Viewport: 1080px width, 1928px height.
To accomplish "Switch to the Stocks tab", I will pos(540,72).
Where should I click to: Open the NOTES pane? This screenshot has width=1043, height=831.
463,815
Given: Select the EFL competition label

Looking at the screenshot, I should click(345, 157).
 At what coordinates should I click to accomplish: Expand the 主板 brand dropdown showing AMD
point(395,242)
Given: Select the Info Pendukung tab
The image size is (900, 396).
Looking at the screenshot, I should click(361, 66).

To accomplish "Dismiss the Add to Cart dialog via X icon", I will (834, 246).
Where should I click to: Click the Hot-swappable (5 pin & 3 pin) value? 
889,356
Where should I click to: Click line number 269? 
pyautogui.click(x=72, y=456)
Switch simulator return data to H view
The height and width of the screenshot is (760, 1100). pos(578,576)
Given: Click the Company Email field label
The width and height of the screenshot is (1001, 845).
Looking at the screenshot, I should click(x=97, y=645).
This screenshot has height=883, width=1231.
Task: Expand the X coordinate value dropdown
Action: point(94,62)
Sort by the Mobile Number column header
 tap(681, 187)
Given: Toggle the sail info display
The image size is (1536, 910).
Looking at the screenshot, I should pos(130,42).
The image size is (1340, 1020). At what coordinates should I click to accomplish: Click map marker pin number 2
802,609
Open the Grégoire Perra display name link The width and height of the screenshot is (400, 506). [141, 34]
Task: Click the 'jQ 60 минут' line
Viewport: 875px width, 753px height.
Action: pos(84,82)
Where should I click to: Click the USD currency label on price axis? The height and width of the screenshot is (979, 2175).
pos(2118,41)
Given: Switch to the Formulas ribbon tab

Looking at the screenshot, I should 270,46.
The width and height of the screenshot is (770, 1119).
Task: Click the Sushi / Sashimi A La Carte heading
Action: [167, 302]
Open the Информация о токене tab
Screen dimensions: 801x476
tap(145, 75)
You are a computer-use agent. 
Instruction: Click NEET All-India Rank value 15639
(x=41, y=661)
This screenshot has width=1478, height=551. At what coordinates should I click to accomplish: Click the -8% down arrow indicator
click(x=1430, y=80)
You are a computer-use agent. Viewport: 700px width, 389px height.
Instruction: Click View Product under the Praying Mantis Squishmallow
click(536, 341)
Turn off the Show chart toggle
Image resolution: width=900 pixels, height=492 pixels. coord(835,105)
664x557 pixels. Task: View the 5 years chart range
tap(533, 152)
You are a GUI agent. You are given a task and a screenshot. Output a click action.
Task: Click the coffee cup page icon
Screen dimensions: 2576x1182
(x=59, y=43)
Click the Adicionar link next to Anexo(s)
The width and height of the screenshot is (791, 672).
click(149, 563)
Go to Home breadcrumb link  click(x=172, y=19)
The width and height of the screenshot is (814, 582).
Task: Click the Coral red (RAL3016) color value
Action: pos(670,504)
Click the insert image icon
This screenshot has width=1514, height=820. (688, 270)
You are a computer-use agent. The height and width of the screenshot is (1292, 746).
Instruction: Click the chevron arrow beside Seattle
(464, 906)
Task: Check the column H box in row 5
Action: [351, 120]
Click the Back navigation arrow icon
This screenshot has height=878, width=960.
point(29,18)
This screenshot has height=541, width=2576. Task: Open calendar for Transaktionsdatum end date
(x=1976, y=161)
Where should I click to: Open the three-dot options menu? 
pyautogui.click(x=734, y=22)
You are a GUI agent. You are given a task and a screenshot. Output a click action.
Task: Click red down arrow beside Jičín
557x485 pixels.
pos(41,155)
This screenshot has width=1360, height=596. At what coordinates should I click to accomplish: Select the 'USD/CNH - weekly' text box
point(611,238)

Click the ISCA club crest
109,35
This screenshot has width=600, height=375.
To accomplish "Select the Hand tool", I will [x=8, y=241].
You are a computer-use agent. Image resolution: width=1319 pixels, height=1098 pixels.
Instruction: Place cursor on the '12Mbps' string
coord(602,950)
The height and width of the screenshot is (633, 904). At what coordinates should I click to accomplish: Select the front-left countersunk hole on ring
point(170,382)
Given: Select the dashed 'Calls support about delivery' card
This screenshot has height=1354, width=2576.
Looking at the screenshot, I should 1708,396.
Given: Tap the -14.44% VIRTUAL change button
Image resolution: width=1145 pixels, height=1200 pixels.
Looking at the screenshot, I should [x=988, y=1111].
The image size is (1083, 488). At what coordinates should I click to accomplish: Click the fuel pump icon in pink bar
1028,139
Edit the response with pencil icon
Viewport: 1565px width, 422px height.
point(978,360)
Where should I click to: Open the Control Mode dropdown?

----------

(Task goal): Locate the word "display" in the records above, and return each line that has it.

(Answer space):
Given: Toggle the sail info display
Open the Grégoire Perra display name link The width and height of the screenshot is (400, 506). [141, 34]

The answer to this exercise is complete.